Besides stockpiling and managing medical equipment including PPE, ventilators and oxygen, increasing ICU capacity also required redeploying 150 staff trained in critical care. The hospital developed a recall list for former ICU nurses, as well as medical-surgical nurses that could care for critically ill patients on teams with veteran ICU nurses.

Education and support was provided from . In-person, socially-distanced workshops were developed for each group, after which nurses were assigned to shadow an ICU nurse to reduce anxiety, practice new skills and gain confidence.

“Staff identified the shadow experience as being most beneficial in preparing them for deployment during the COVID surge,” said O’Donoghue. “Historically, BIDMC has had strong collaborative relationships with staff from different areas and these relationships proved to be vital to the success of all the care teams. The social work department played a major role in fostering teams, especially during difficult situations.”

One of the redeployment teams was the ICU proning team. Proning is known to improve oxygenation in patients with acute respiratory distress syndrome is a complex intervention, takes time and is not without its potential dangers to the patient and staff alike.

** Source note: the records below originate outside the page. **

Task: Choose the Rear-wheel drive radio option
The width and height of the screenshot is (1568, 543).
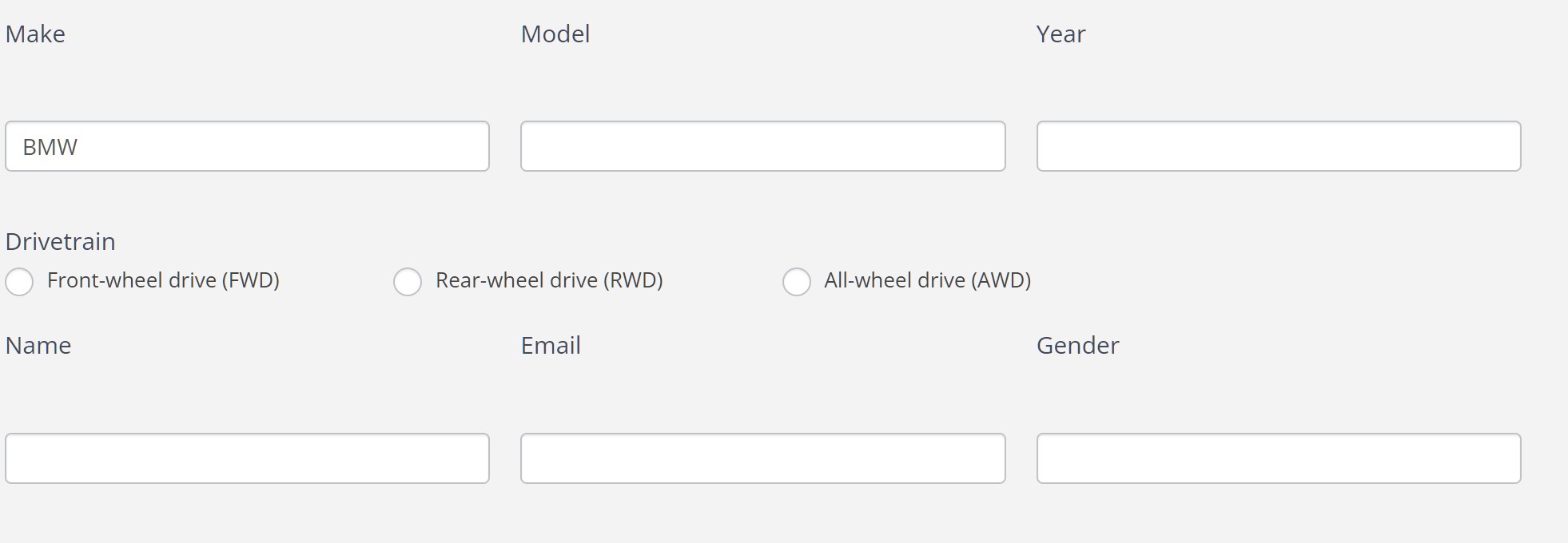Action: 408,281
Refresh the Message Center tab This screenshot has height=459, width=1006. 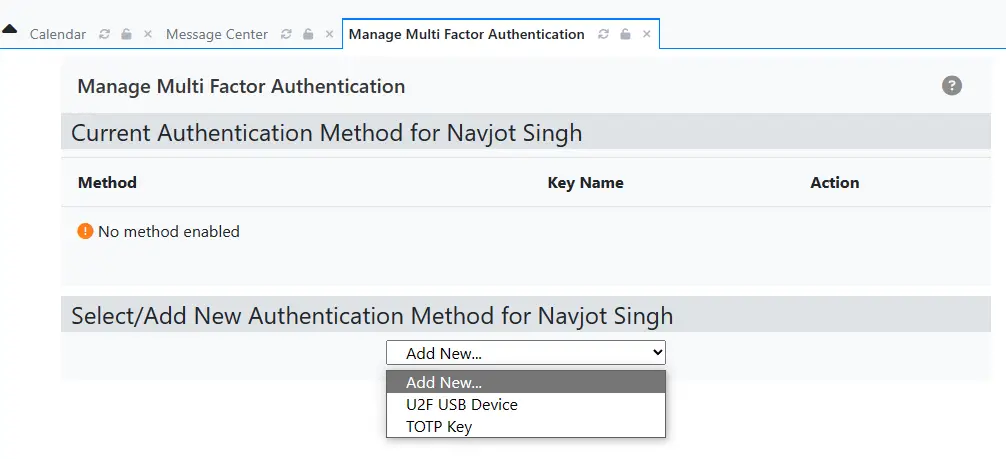(x=287, y=34)

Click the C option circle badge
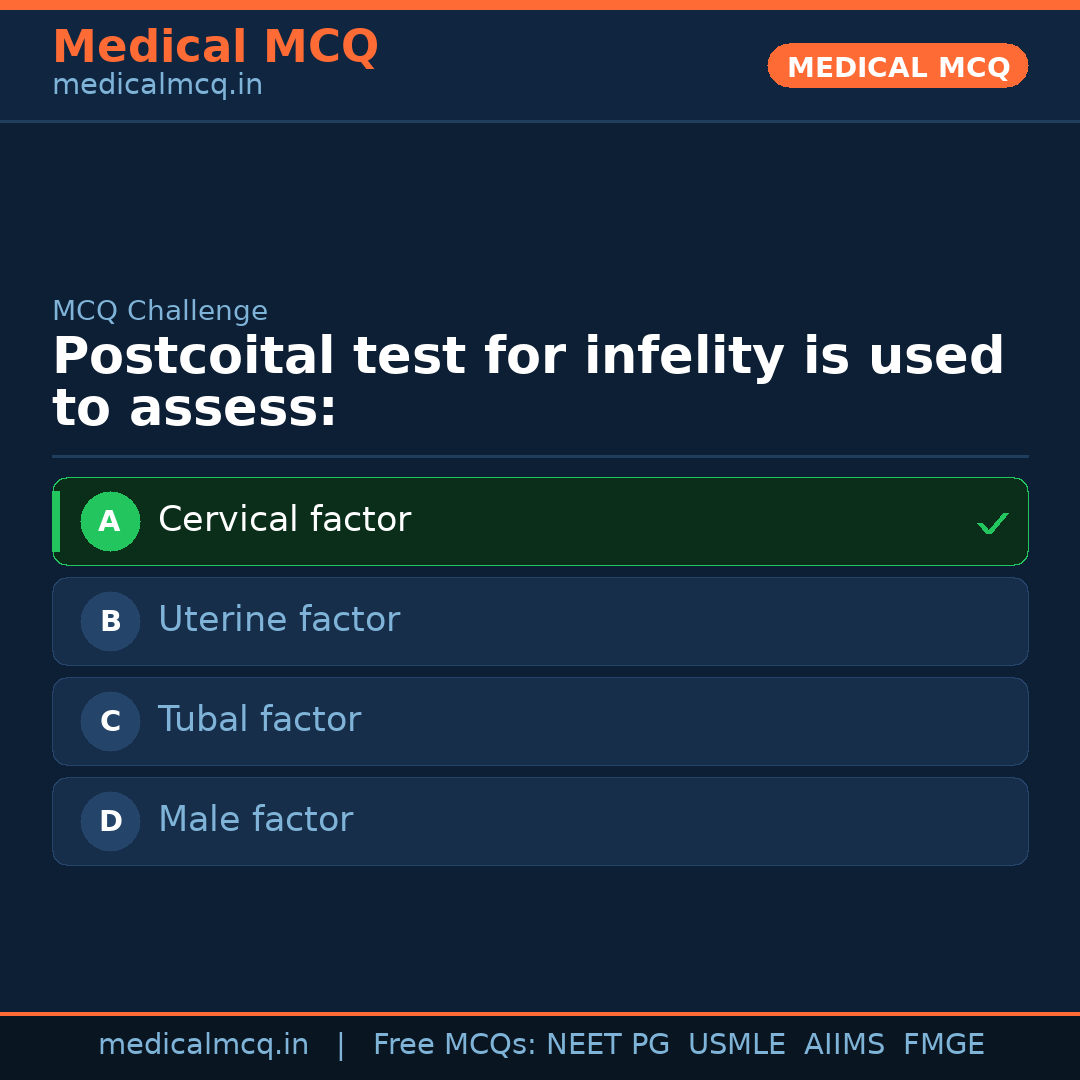click(110, 721)
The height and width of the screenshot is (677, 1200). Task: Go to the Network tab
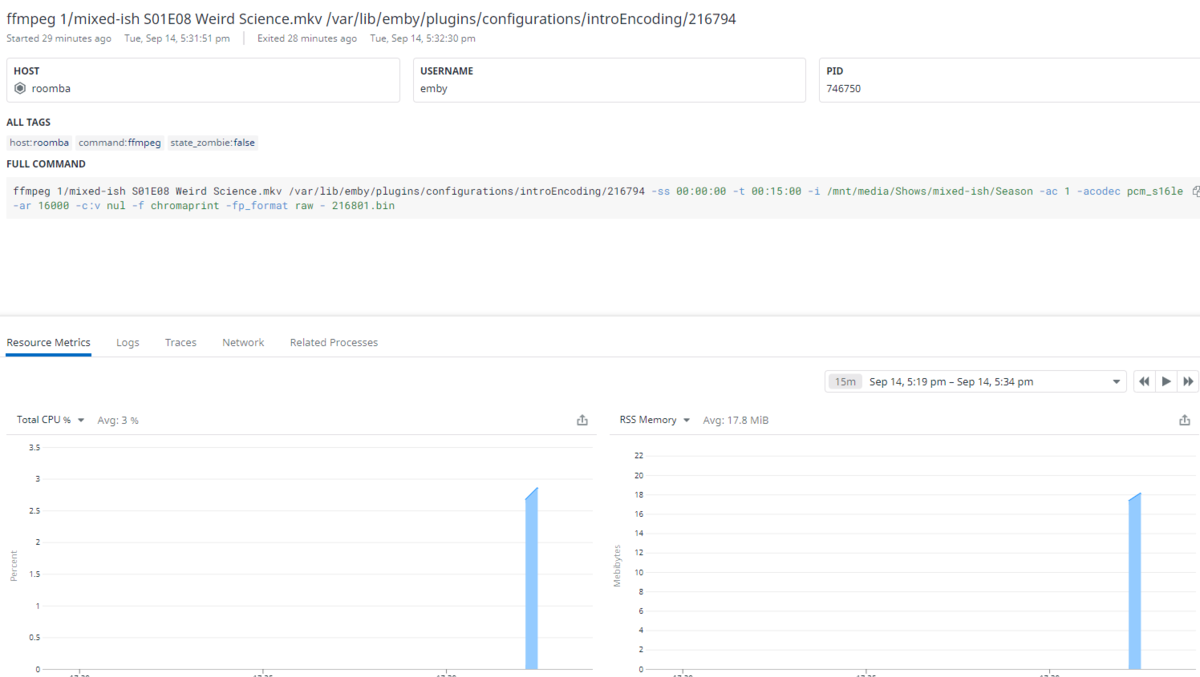[243, 342]
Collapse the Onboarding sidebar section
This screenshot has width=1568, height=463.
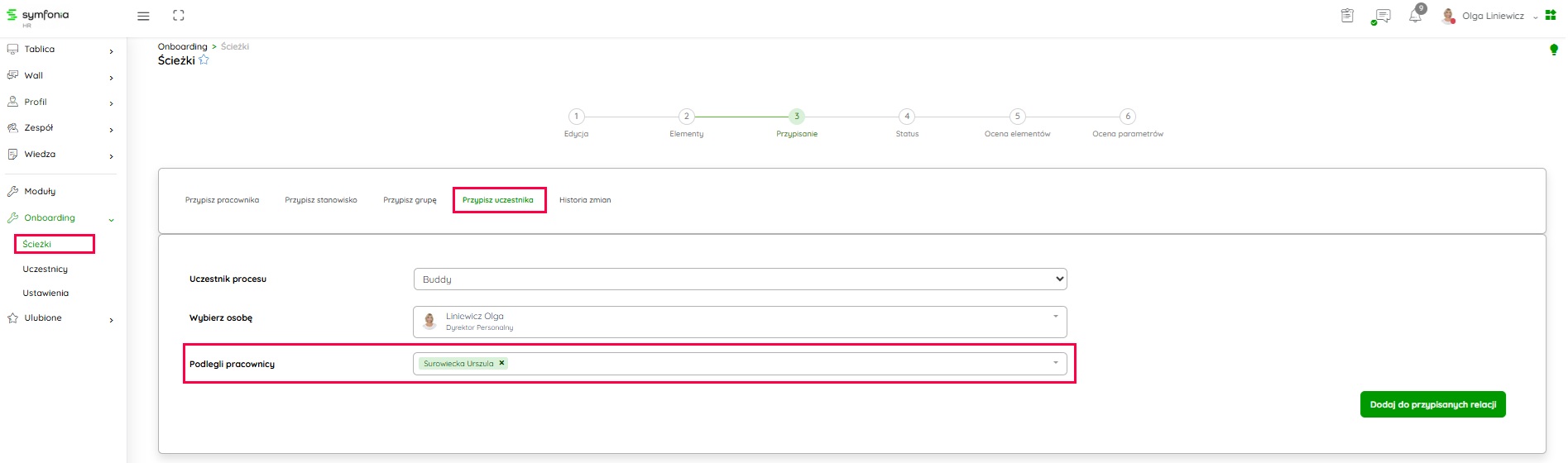111,219
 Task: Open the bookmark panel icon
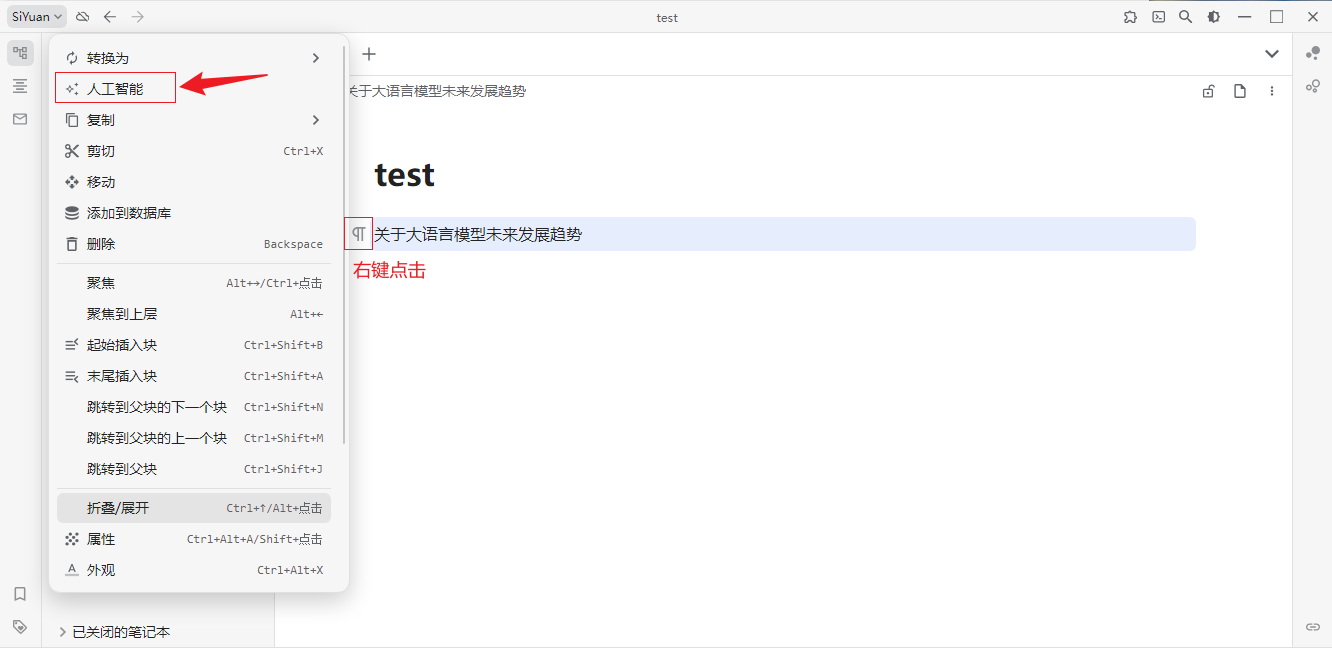coord(20,594)
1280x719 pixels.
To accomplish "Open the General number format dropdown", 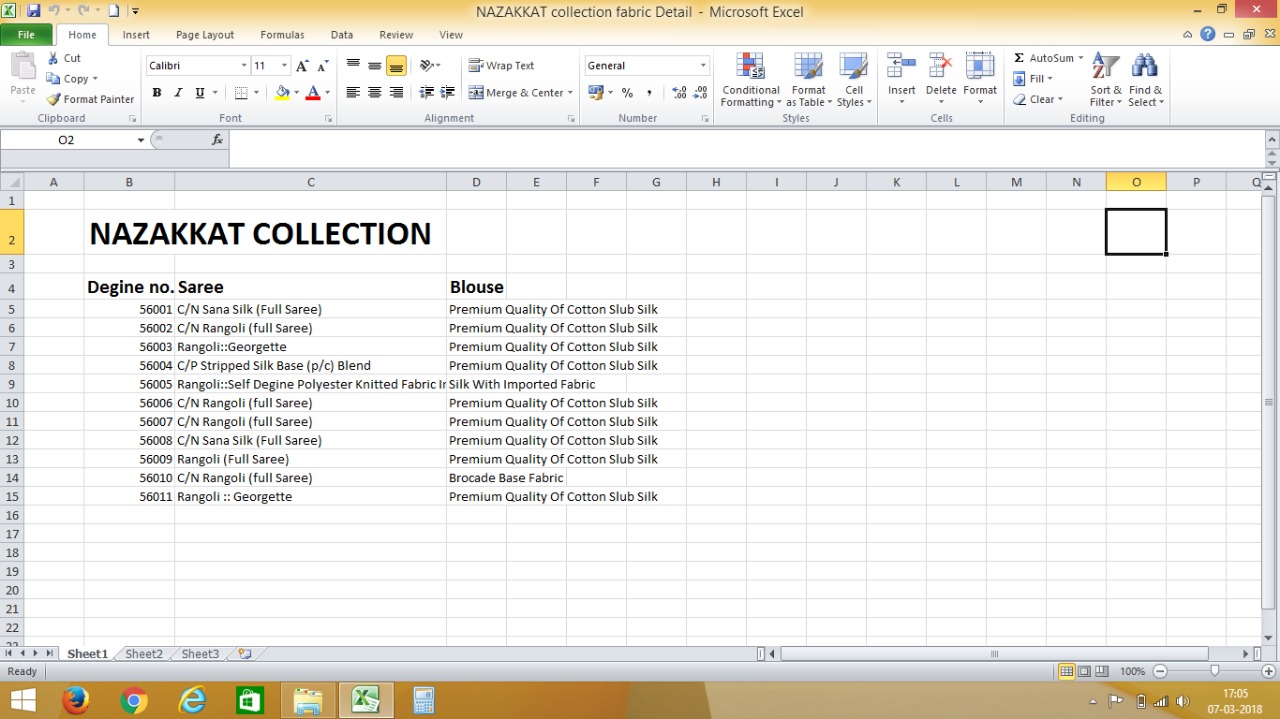I will point(703,66).

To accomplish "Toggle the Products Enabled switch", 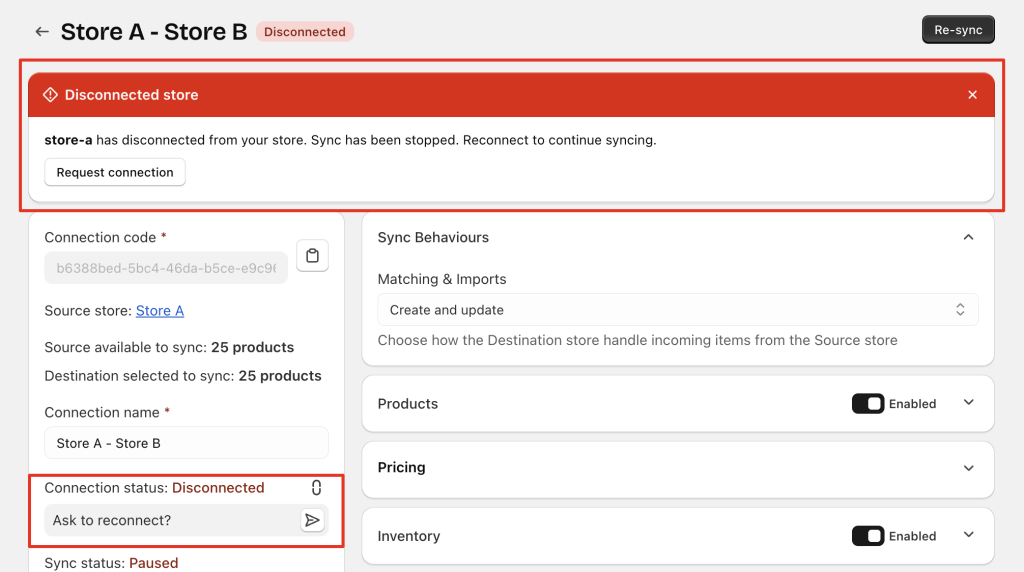I will [x=867, y=404].
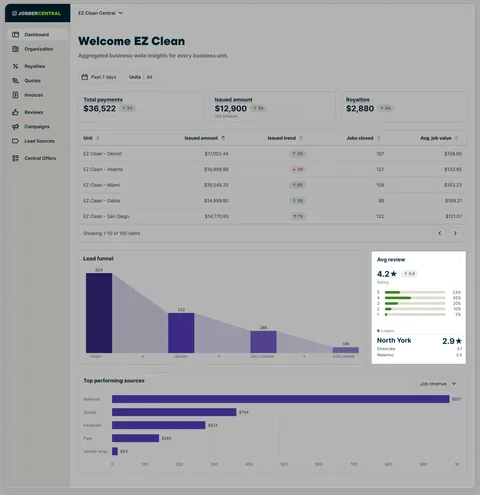Select the Lead Sources tag icon
Screen dimensions: 480x495
[15, 141]
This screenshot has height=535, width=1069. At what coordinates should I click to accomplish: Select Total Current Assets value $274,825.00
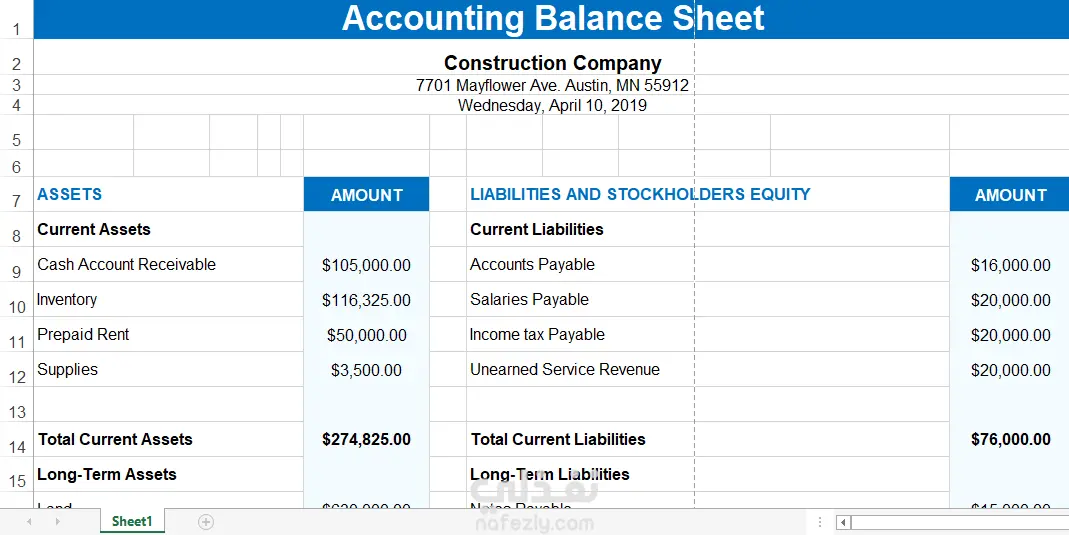pyautogui.click(x=367, y=440)
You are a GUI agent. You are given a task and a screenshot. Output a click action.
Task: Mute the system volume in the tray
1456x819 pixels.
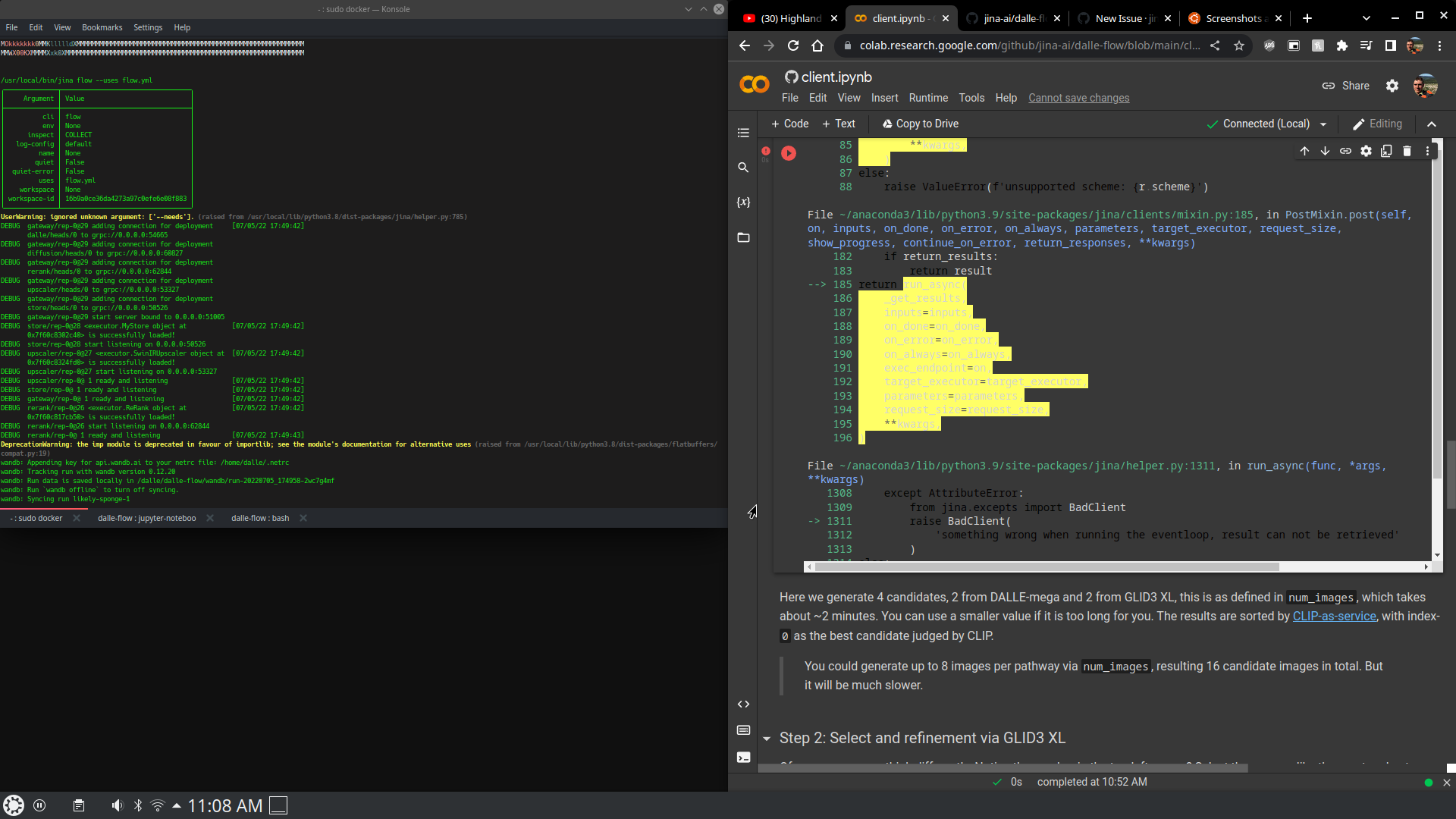118,805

The coalition maximised resources and facilitated more than 160 interventions between March and May of 2020.

“Although the pandemic was an unprecedented occurrence, it has prepared us for potential future crises requiring the collaboration of multidisciplinary teams to ensure optimal outcomes in an overextended environment,” O’Donoghue said. “BIDMC’s staff rose to the challenge, and many positive lessons were learned from this difficult experience.”

“We must continue to be vigilant in our assessment of what worked and what did not work and look for ways to improve health care delivery in all our systems,” said DeSanto-Madeya, who is also an associate professor at the College of Nursing at the University of Rhode Island. “The memories from this past year and a half cannot be forgotten, and we can move forward confidently knowing we provided the best care possible despite all the hardships.”